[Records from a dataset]
◆ ◆ ◆

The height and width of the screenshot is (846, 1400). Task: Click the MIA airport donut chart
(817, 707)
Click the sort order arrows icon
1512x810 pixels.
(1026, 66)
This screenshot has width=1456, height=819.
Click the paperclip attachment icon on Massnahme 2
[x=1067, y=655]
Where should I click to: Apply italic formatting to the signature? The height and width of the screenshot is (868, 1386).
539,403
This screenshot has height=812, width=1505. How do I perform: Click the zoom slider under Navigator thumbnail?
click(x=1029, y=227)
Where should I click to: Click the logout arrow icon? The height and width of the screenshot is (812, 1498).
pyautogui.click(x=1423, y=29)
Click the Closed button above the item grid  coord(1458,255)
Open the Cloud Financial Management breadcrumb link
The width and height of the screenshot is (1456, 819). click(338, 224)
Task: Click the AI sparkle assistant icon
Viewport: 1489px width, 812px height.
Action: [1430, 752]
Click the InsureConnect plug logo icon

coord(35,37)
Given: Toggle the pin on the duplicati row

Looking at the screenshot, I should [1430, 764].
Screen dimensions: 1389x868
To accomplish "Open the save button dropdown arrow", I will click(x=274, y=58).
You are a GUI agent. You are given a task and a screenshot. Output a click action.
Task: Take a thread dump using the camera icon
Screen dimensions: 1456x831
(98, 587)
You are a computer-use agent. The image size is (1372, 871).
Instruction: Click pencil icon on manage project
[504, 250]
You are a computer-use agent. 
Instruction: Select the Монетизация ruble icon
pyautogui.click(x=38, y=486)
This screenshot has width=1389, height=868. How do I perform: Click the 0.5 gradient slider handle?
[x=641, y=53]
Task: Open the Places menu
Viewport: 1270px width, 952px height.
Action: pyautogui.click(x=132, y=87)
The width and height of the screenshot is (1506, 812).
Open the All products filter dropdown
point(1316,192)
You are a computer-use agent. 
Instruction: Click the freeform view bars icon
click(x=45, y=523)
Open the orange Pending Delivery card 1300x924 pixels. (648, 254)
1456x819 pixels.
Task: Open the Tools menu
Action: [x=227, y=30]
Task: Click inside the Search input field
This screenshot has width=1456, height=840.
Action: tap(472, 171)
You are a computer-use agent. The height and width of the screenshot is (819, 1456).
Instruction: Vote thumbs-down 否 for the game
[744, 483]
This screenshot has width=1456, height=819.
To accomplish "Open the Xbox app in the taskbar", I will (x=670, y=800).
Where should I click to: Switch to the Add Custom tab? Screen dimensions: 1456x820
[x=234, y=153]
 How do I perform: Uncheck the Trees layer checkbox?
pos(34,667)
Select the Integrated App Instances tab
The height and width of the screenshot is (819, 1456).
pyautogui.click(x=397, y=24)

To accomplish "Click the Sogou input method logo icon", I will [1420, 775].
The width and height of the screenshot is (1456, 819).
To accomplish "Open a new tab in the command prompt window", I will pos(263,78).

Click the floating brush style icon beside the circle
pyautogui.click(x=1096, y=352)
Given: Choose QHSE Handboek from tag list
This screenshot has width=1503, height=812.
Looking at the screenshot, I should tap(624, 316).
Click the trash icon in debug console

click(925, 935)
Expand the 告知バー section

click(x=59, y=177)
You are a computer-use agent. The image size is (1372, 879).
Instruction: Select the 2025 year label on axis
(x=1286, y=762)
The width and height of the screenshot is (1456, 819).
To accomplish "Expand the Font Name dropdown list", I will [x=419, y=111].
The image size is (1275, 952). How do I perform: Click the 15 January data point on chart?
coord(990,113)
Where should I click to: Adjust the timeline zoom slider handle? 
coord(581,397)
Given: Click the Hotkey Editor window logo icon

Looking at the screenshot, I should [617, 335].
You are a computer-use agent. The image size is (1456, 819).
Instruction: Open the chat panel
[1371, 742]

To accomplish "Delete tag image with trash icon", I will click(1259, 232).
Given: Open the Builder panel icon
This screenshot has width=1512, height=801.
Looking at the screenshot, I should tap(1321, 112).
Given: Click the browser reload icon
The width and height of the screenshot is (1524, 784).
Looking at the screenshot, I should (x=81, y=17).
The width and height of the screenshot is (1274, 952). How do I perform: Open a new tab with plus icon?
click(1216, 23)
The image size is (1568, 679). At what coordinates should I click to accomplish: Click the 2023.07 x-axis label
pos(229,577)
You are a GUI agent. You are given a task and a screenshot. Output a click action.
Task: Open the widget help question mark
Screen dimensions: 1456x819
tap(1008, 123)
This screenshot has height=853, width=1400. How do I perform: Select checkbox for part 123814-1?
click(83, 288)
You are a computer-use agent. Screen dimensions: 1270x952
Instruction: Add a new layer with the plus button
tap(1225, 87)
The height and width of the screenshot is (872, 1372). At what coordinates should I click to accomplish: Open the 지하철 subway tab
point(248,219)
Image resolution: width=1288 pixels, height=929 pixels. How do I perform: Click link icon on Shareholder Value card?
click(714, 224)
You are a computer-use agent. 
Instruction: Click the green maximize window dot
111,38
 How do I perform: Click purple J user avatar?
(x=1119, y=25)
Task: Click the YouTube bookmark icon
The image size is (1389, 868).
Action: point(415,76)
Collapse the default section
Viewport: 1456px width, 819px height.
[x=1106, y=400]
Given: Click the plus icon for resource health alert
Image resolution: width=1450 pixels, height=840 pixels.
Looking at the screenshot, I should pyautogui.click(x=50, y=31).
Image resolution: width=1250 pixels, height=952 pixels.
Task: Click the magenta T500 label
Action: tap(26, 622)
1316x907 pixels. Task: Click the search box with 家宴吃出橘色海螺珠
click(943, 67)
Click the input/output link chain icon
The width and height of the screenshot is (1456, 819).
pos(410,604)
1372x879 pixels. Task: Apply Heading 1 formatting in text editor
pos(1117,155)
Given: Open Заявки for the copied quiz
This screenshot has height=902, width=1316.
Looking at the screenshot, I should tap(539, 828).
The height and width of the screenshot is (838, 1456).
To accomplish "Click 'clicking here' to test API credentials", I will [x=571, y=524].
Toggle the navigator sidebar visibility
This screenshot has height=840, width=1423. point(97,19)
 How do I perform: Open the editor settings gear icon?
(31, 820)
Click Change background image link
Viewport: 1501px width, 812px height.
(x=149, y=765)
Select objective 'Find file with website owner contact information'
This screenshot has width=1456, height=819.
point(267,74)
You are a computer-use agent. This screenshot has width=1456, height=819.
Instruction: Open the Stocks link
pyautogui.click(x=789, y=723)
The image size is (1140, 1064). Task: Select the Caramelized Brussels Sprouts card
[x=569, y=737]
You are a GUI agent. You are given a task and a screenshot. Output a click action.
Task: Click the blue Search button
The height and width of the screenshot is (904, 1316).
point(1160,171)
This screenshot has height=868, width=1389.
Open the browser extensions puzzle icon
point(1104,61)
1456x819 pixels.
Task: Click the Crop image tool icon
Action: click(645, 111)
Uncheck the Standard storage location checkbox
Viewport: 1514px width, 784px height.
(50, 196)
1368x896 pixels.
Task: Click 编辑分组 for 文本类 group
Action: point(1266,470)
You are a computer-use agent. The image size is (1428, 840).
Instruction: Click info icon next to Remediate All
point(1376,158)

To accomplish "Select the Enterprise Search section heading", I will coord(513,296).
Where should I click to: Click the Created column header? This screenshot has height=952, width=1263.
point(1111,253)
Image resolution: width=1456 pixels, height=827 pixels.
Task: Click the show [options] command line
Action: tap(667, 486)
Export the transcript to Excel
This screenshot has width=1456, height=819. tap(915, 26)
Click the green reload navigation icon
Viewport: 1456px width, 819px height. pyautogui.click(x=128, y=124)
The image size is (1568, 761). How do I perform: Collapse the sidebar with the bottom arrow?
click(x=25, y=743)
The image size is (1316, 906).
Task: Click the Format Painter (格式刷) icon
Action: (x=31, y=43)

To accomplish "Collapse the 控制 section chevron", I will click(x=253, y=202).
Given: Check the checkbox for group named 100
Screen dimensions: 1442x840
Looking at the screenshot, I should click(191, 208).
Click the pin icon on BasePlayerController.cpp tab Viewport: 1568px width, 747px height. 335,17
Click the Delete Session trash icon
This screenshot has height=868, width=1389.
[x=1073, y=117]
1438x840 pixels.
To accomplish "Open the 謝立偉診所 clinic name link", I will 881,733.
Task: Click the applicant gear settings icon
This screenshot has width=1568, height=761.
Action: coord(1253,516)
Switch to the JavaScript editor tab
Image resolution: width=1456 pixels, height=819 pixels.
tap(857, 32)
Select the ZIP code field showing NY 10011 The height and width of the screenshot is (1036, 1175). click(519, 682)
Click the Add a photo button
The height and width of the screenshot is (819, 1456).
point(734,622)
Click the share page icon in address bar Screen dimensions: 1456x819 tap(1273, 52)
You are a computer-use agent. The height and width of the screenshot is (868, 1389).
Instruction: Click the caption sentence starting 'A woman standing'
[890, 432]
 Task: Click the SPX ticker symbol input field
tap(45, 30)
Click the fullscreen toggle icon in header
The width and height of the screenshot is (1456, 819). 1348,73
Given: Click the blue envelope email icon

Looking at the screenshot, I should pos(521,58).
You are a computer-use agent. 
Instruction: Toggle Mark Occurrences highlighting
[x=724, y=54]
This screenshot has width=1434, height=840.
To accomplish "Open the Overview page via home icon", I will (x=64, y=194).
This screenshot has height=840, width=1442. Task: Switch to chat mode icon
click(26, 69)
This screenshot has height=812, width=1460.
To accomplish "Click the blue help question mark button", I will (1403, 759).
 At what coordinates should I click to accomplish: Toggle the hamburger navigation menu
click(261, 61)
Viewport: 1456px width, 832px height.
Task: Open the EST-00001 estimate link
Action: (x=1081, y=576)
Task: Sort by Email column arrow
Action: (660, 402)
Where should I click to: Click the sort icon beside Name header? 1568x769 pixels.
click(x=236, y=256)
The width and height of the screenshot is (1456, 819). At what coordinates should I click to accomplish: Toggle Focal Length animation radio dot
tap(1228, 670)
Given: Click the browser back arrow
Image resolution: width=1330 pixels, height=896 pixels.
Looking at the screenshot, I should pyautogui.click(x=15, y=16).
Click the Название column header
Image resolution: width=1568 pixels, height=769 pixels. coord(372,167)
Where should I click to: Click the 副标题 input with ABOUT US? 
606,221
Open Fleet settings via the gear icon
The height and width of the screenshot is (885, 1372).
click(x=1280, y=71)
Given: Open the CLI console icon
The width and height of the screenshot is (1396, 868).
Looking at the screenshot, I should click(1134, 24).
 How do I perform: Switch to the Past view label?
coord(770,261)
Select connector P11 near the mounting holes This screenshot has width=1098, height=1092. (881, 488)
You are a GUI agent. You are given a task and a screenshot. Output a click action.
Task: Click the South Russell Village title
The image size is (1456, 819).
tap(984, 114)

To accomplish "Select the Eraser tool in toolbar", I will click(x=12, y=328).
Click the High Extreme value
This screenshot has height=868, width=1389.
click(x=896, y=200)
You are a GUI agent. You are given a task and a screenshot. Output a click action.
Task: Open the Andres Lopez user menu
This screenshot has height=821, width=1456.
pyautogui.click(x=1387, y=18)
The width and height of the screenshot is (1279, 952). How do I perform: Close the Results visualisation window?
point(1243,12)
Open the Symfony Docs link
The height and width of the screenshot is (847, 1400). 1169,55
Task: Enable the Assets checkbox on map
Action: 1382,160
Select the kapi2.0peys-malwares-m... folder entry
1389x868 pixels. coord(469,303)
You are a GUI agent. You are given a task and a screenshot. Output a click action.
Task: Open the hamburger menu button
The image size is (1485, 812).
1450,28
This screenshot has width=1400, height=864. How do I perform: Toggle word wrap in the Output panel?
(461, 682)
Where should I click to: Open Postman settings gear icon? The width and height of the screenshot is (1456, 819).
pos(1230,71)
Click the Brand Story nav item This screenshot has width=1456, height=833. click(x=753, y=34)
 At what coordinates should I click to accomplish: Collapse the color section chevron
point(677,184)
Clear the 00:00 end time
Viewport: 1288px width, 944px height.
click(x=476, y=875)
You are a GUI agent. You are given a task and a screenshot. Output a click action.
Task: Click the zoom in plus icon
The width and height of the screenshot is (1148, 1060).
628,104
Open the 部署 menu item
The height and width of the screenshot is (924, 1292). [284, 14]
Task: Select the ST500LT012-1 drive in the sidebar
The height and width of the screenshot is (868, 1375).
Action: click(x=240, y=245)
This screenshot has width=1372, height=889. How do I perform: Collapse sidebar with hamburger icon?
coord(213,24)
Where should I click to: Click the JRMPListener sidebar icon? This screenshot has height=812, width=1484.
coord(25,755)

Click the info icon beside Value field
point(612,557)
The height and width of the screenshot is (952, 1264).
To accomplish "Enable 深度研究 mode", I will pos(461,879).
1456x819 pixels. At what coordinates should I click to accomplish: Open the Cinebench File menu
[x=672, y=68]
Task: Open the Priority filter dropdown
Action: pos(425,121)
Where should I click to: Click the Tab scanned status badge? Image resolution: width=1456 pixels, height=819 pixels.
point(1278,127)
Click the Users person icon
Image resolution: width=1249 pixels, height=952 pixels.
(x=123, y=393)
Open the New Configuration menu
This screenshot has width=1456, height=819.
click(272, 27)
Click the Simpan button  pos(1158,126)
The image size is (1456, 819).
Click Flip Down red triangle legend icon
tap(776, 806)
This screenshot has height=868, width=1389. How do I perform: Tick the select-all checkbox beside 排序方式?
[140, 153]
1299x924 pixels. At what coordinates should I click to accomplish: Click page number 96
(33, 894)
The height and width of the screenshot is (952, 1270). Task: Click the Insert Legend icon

◆ ◆ ◆

- [Exercise instructions]: The lines that mention the word "help" should be pulled from the records above.

- [Exercise response]:
Task: Open the widget help question mark
To accomplish "Click the blue help question mark button", I will (1403, 759).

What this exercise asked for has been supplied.